Records for the exercise:
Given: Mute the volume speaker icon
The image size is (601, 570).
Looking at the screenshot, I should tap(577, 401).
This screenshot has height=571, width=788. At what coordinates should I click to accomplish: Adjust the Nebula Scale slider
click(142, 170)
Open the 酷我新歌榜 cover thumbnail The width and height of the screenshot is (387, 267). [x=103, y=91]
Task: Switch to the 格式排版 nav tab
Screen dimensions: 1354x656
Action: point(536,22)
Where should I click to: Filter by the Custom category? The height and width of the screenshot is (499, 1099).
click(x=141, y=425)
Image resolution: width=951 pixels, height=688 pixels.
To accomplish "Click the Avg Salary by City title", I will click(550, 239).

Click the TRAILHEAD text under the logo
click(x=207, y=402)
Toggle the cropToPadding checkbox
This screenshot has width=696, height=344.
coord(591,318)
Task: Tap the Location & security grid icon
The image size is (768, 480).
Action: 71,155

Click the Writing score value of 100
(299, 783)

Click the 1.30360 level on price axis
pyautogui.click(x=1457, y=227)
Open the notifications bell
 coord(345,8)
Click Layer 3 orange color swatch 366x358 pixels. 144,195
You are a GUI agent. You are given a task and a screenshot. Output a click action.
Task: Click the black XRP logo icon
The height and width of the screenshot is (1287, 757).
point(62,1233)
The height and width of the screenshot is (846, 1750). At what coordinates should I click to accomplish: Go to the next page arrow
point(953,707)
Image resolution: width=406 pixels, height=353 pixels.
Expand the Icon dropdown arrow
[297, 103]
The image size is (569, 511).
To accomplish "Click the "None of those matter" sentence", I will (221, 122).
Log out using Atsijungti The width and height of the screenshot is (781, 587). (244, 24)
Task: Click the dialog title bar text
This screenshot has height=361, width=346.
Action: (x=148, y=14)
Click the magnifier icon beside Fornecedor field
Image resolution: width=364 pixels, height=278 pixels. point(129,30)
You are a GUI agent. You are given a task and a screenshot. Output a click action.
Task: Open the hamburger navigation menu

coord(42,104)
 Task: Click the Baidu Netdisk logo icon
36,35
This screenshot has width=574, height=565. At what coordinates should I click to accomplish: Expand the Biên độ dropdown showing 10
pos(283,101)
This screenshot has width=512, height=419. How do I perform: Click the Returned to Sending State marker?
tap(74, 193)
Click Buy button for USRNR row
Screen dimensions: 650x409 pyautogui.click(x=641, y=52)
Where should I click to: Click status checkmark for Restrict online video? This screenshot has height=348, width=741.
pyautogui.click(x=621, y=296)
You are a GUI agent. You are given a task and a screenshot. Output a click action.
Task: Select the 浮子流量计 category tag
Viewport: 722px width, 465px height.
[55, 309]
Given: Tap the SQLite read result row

What is needed: Would you copy out exactly the lines above that start at the one containing "The height and width of the screenshot is (1287, 757)." and end at the one containing "Task: Click the dialog title bar text", inclusive?

Your solution:
The height and width of the screenshot is (1287, 757).
point(62,1233)
The height and width of the screenshot is (846, 1750). At what coordinates should I click to accomplish: Go to the next page arrow
point(953,707)
Image resolution: width=406 pixels, height=353 pixels.
Expand the Icon dropdown arrow
[297, 103]
The image size is (569, 511).
To accomplish "Click the "None of those matter" sentence", I will (221, 122).
Log out using Atsijungti The width and height of the screenshot is (781, 587). (244, 24)
Task: Click the dialog title bar text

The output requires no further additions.